However, the difference between me and the people publicly expressing outrage is that, as fond as I am of expressing my opinions (that is, after all, what I get paid for), I don’t make the mistake of believing that my opinion matters. It certainly isn’t going to improve the tone of the kernel list.

Condemning Torvalds in public may satisfy the need for self-expression. It may publicly align you with the forces of Progress and Good. However, one thing it will never do is to improve civility within the kernel project. Even if thousands of people express their outrage, it won’t do anything.
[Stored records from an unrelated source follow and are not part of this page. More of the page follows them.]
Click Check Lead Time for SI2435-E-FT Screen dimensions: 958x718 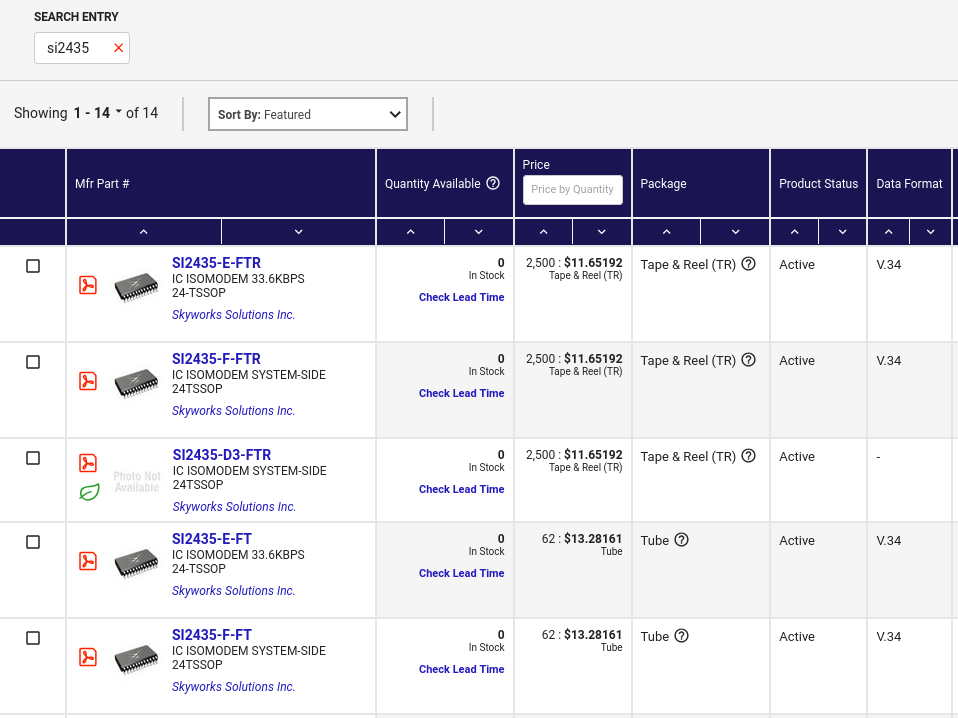pos(461,573)
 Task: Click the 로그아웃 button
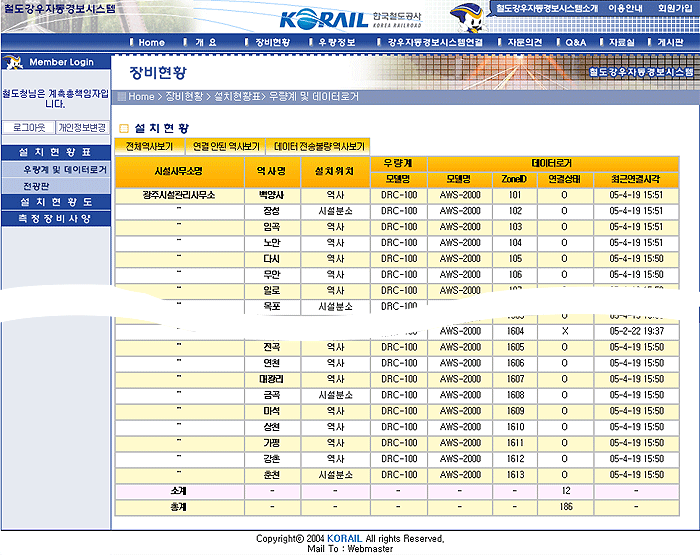[x=27, y=128]
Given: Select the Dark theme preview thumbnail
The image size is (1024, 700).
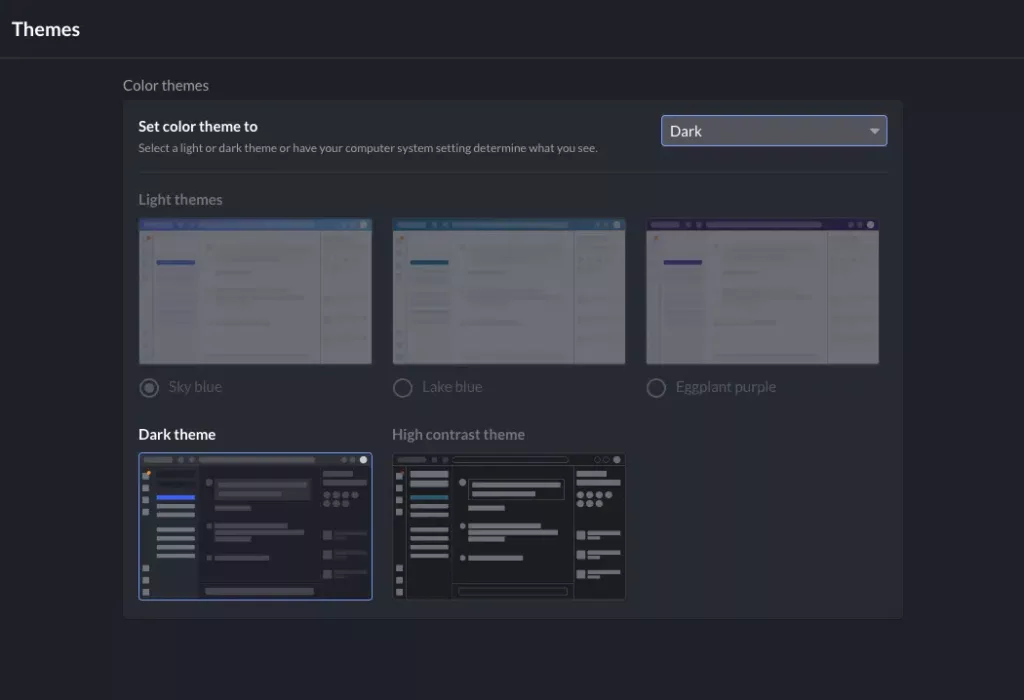Looking at the screenshot, I should (x=255, y=526).
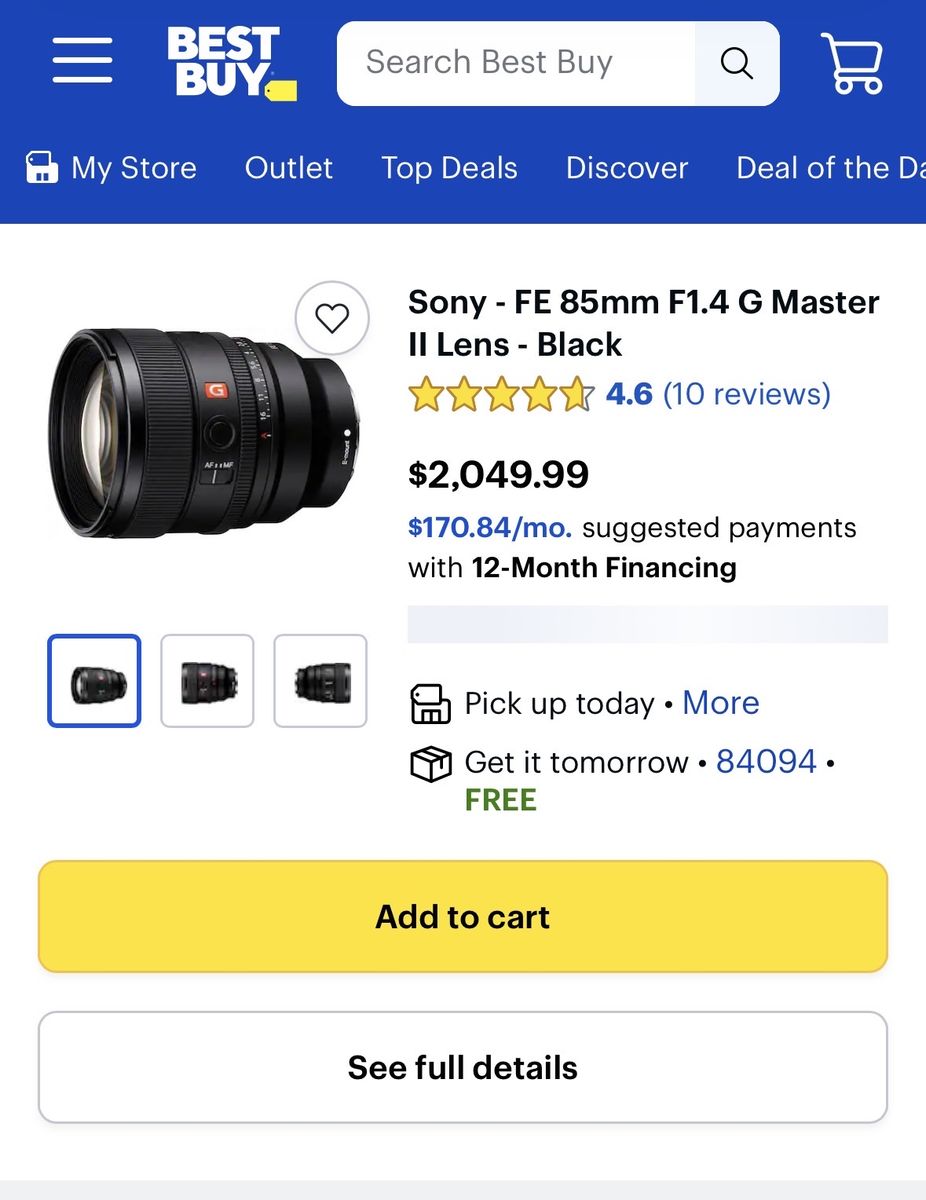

In every way imaginable, Torvalds is immune to such criticism. If nothing else, I doubt he reads it. Furthermore, he rationalizes by assuming a dichotomy between effective bluntness and politeness that, for all its falseness, gives him no reason to consider reforming himself (although he might welcome a good argument as amusing).

But how anyone imagines him vulnerable to public criticism is beyond me. He has never been before. The kernel is his project, and few developers are going to work on a fork in preference to the cachet of working with Linux.

Even pressuring him through the Linux Foundation, his nominal employer, has no chance of success. Sponsoring Torvalds legitimizes the Linux Foundation, which means that it needs him far more than he needs it. In the unlikely event that the Linux Foundation did try to chastise him, as a mufti-millionaire he can walk away any time he pleases.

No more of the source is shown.